Während die Aufständischen es von Postergrad aus schafften, innerhalb weniger Stunden fast die gesamte streikende Arbeiterinnenschaft des Landes auf einen gemeinsamen ideologischen Kurs zu bringen, entglitt Innenminister Prospektopow die Situation zunehmend. Erst nach mehreren Makulatur-Schnäpsen hatte er sich ausreichend Mut angetrunken, um den Zaren bei seinem obligatorischen Mitternachtssnack zu stören, und ihm das ganze Ausmaß der sich anbahnenden antimonarchistischen Katastrophe zu schildern. Es gab in Retusche geschmorrtes Wildschwein mit Presseurbeeren, und der Zar wurde dermaßen wütend, dass er sich fast an einer Fettschwarte verschluckt hätte. „Uns reichet es nun endgültig! Viel zu lange habe ich darauf vertraut, dass andere ihre Arbeit zu unserer vollsten Zufriedenheit erledigen würden.“  Yikolaus versuchte seit längerem, von sich im Pluralis Majestatis zu sprechen, allerdings war er dabei äußerst inkonsequent. „Am liebsten würden wir euch an Ort und Stelle einschmelzen lassen, aber ich wüsste nicht, an wen ich mich sonst wenden muss.“ Der Innenminister war inzwischen um mehr als nur seine Karriere besorgt, denn dass der Zar sein Essen unterbrach, kam nur äußerst, äußerst selten vor. „Also, du Fehldruck von einem Staatsbeamten! Was schlägst du uns vor? Und keine Ausflüchte oder Schwindeleien mehr, wenn du nicht in einer Kellerlade der Offsetrana verschwinden willst.“ Prospektopows hätte seinen obersten Chef an dieser Stelle zu Verhandlungen, Zugeständnissen oder sogar einem würdigen Abgang animieren können. Dass ihm als Lösungsansatz primär Liquidation, Gewalt und Auflösung der Drupa einfiel, trug erst recht nicht zu einer möglichen Amtsrettung bei.

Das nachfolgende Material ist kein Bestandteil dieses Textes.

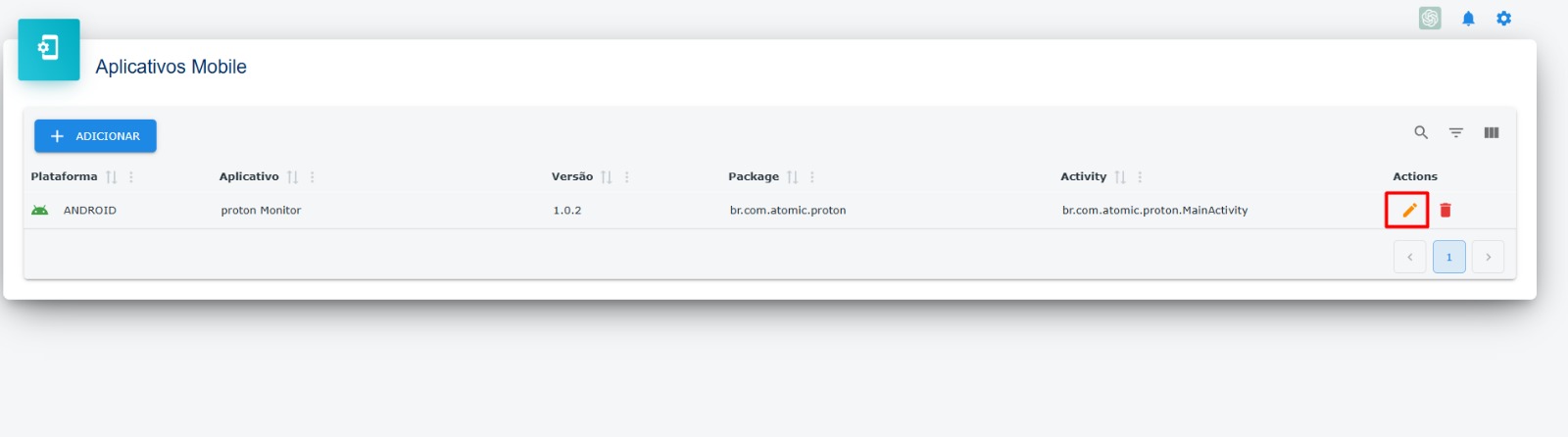Viewport: 1568px width, 437px height.
Task: Click the ADICIONAR button
Action: pyautogui.click(x=95, y=136)
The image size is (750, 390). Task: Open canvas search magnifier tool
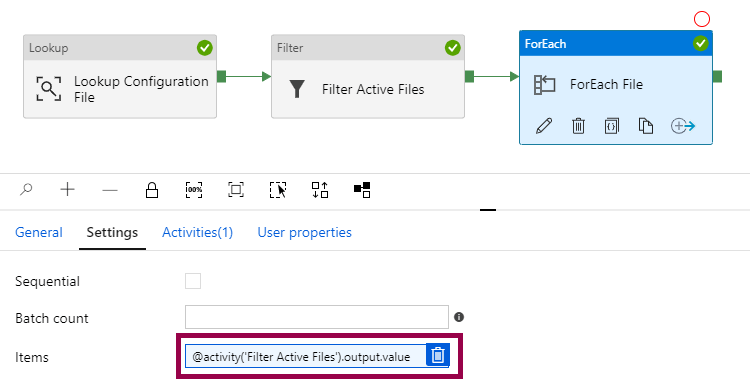pos(26,189)
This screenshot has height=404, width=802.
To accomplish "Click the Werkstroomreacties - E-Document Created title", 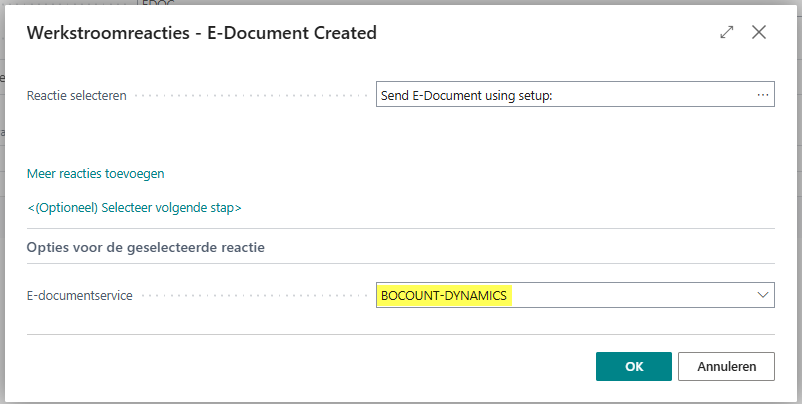I will pos(201,33).
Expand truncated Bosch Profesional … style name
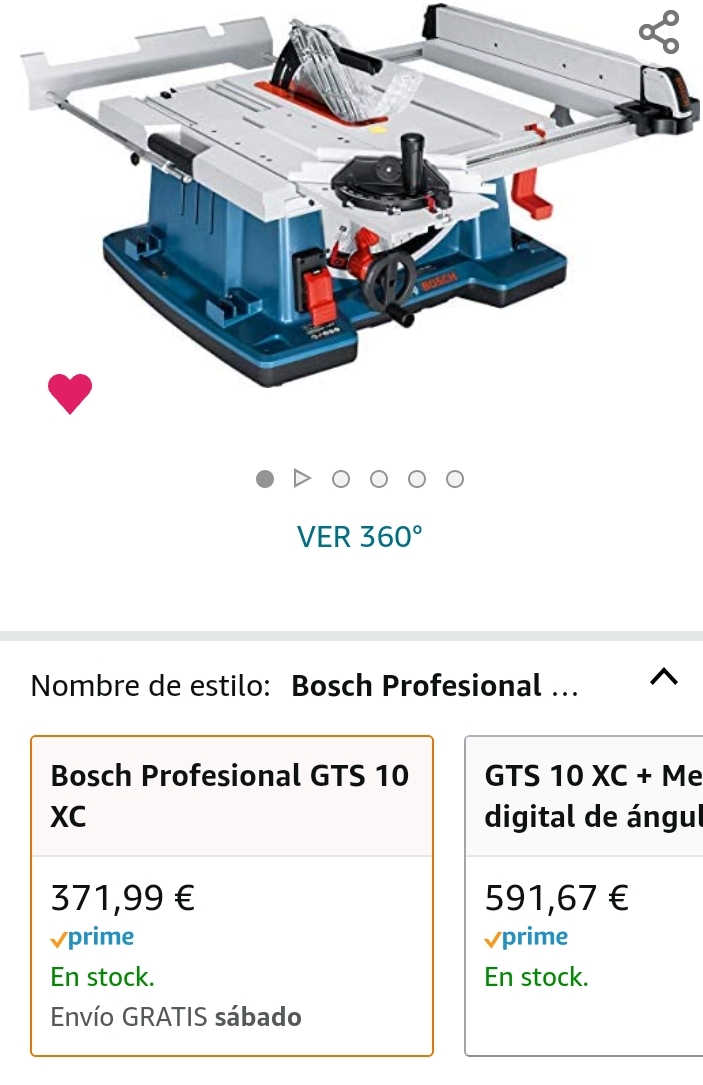The image size is (703, 1085). 435,686
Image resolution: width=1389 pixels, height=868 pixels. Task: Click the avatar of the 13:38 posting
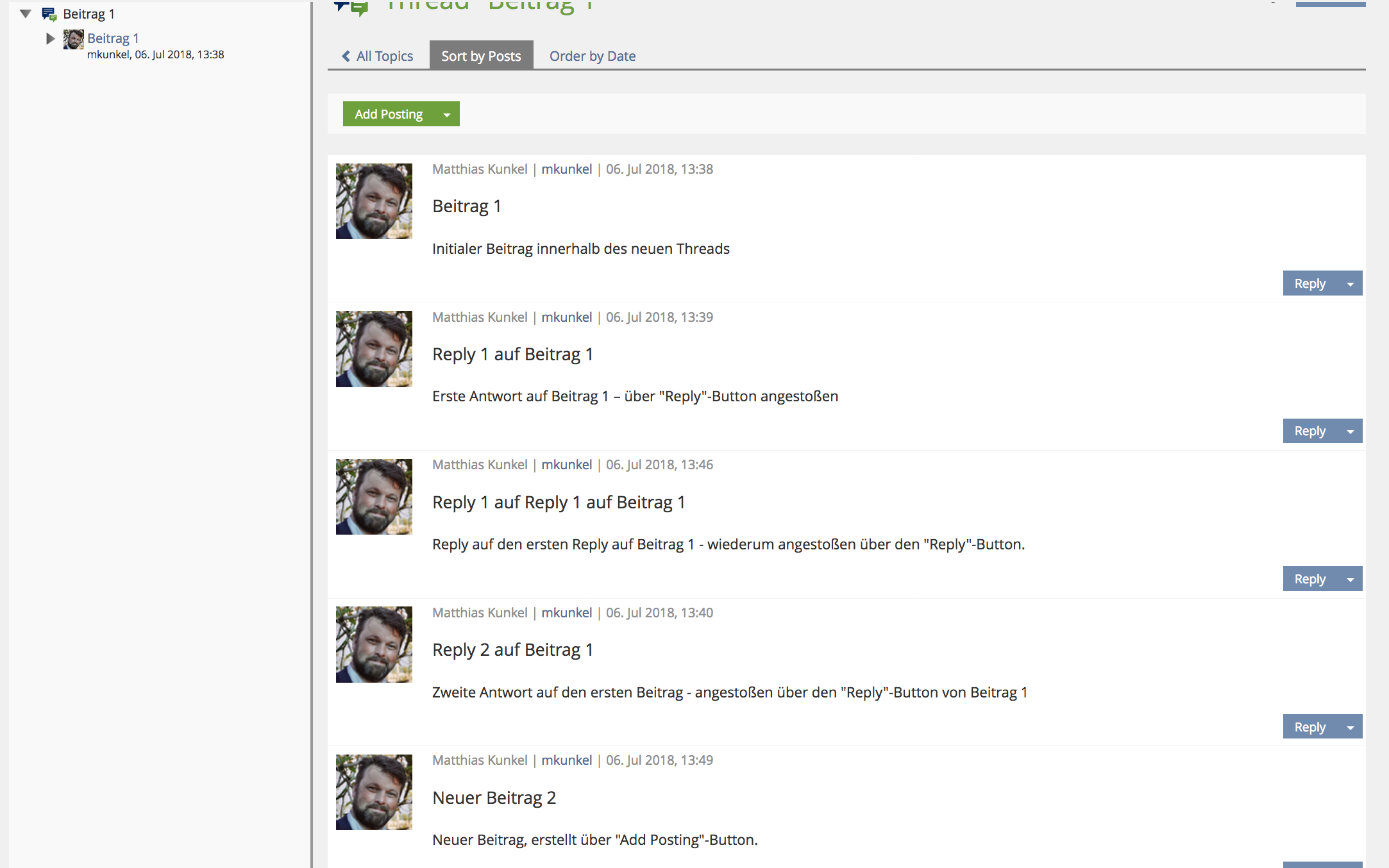click(374, 201)
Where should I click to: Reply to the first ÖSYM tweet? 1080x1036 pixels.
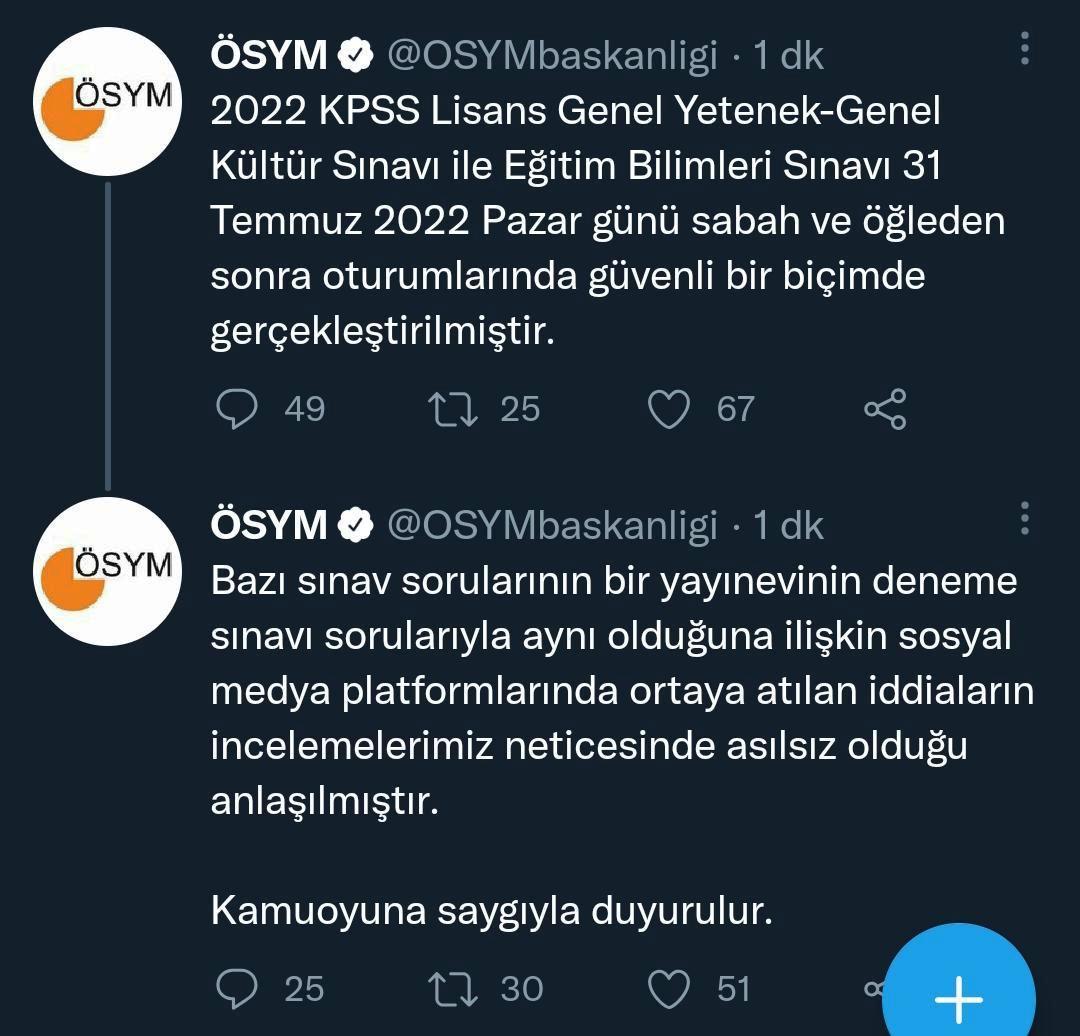(237, 408)
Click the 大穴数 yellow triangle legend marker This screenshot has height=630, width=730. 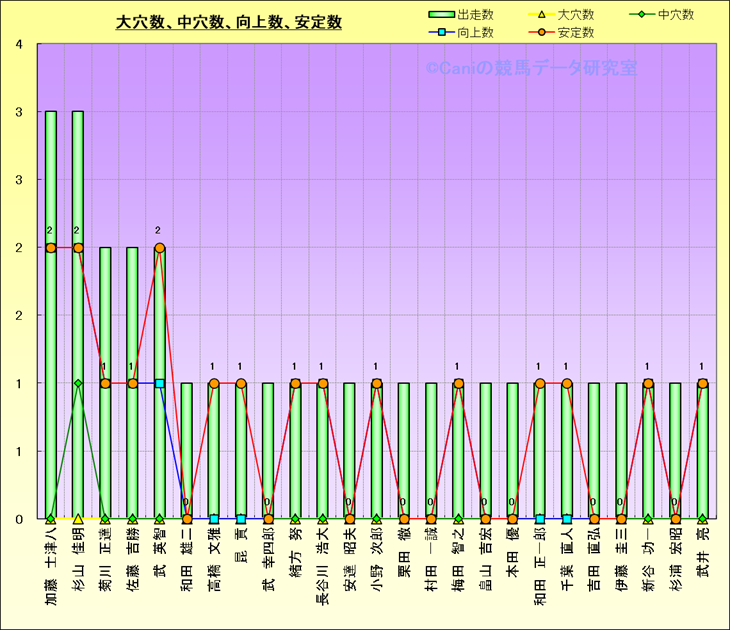542,15
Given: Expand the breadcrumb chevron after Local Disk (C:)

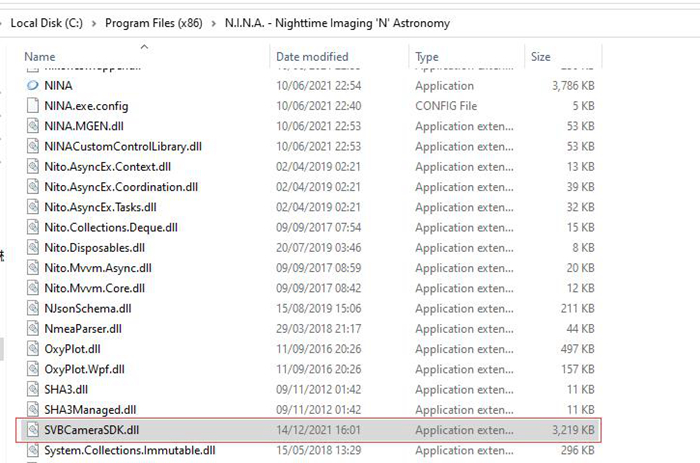Looking at the screenshot, I should click(x=94, y=23).
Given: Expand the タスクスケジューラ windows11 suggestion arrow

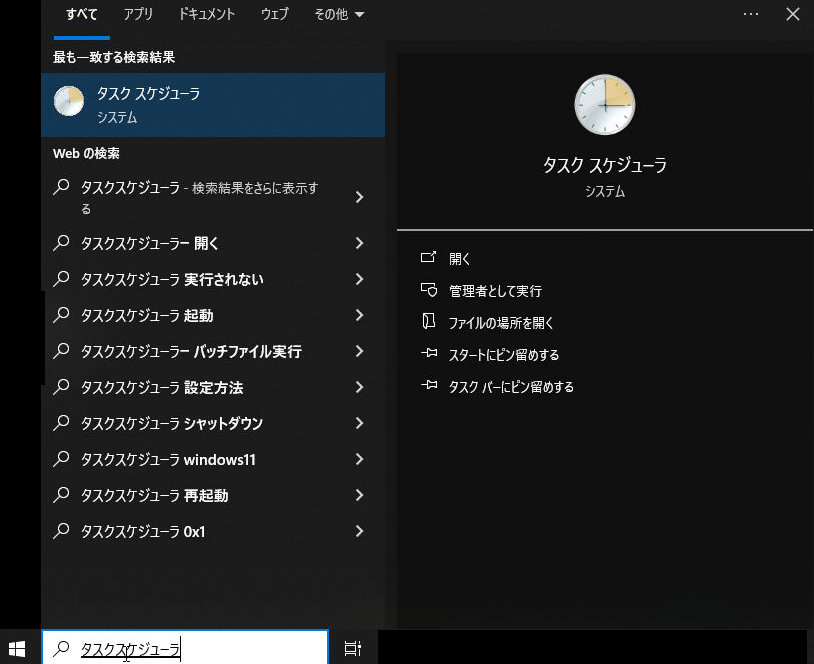Looking at the screenshot, I should [x=360, y=459].
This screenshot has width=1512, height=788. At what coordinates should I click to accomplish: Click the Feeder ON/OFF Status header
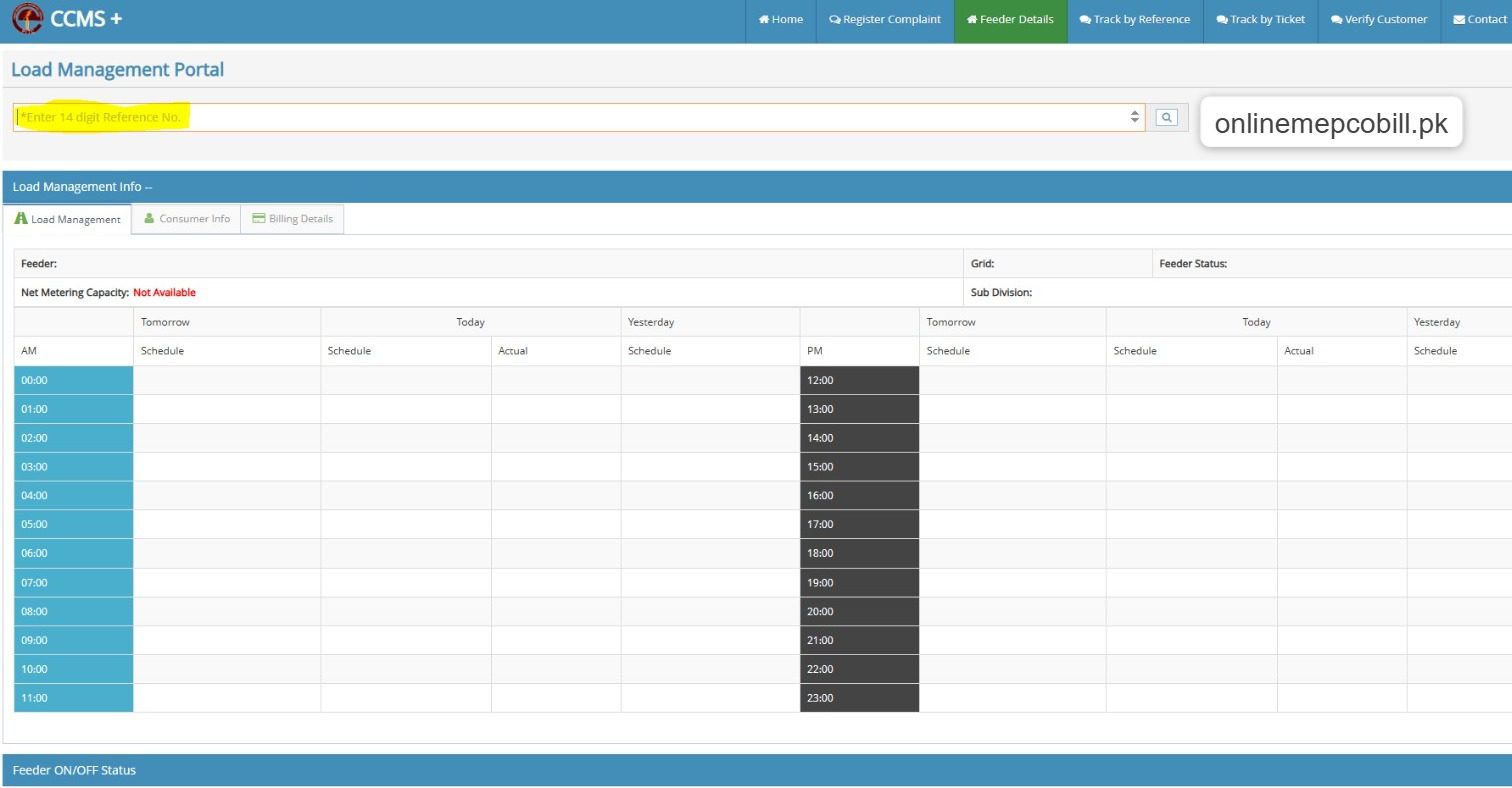pyautogui.click(x=74, y=770)
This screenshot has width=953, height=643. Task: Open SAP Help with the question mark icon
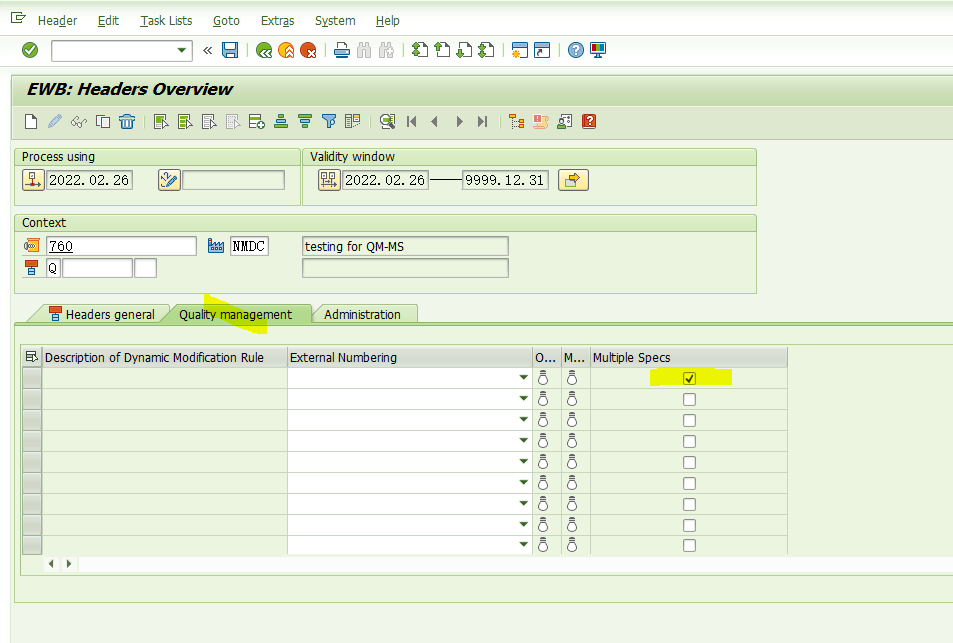click(574, 50)

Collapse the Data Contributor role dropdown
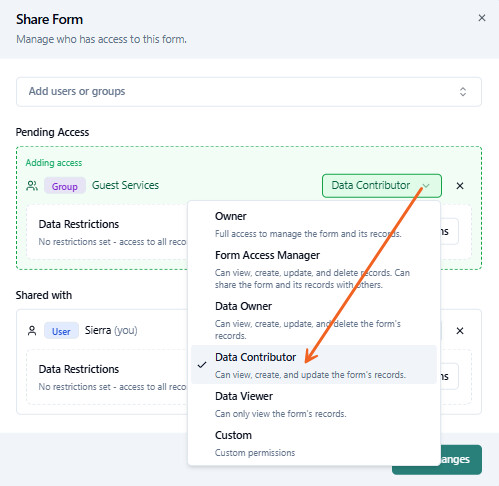coord(382,186)
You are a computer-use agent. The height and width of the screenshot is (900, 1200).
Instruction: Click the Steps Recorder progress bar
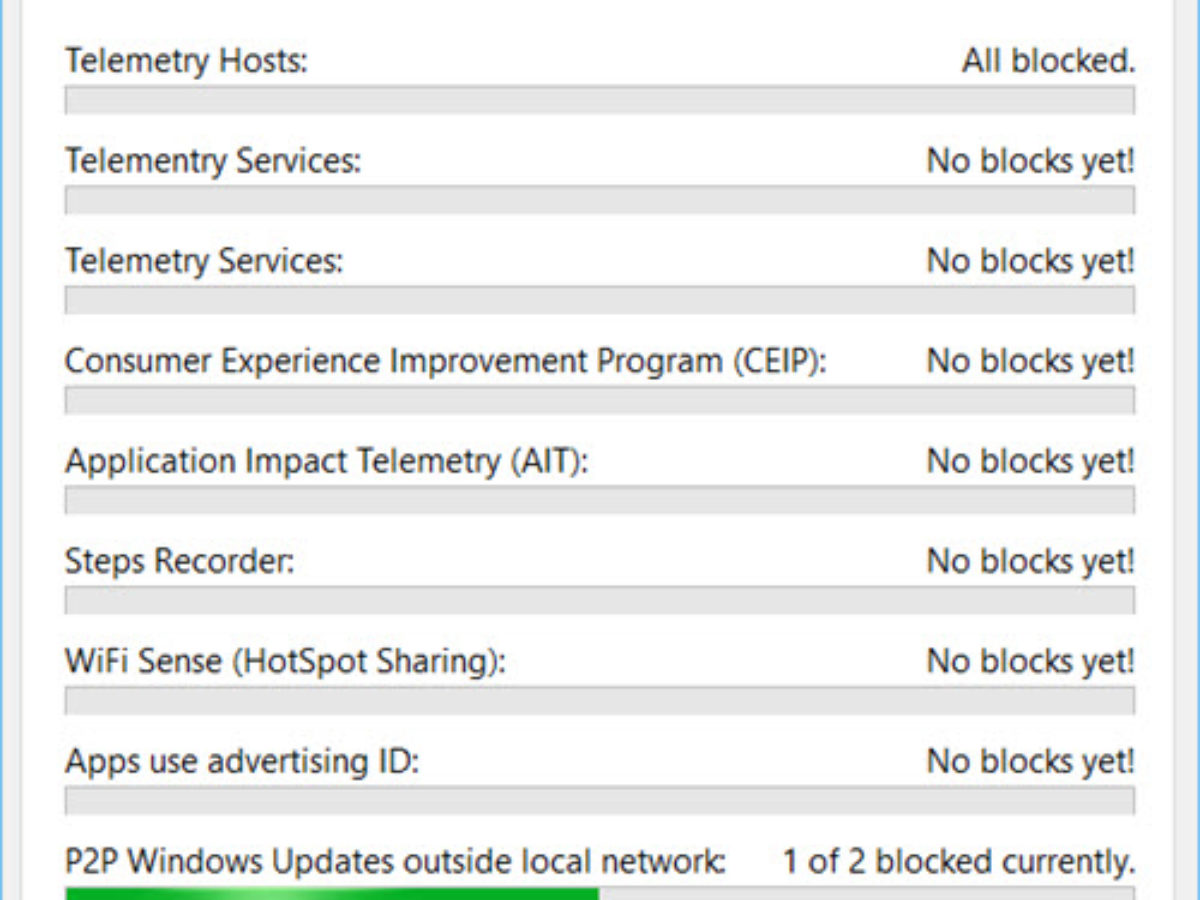coord(599,600)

Es war nicht so, dass für den Großteil der Bleiletternen Arbeiterinnen Selbstorganisation oder die Bildung von Rätinnen völlige Fremdwörter waren. Im Gegenteil! Schon 2005 sammelte man erste Erfahrungen in puncto Aufstand und Autonomie. Damals wie heute gaben ein stattfindender Krieg sowie der autoritäre Führungsstil des Zaren Anlass für die Revolte. Seinerzeit ließ die Staatsmacht das Feuer des Sozialen Kampfes zuerst mit brutaler Polizeigewalt ersticken, um es danach durch falsche Versprechungen am erneuten Aufflammen zu hindern. Beides hatte man Yikolaus nie verziehen, weswegen es diesmal gar nicht erst zur Disposition stand, etwas anderes als seine Abdankung zu fordern. Aufbauend auf den gesammelten Erfahrungen sowie den inzwischen vorhandenen Strukturen, leistete man dem Aufruf aus Postergrad anstandslos Folge.  Die rasche Bereitschaft der breiten Masse, sich in dieser Nacht unter der schwarz-roten Fahne der Mir i Solidarnost zu vereinigen, kam dem Startschuss einer allumfassenden Revolution gleich. Die Uhren der Monarchie waren abgelaufen, ihr Schicksal besiegelt, ihre Atlasfarben am Versiegen.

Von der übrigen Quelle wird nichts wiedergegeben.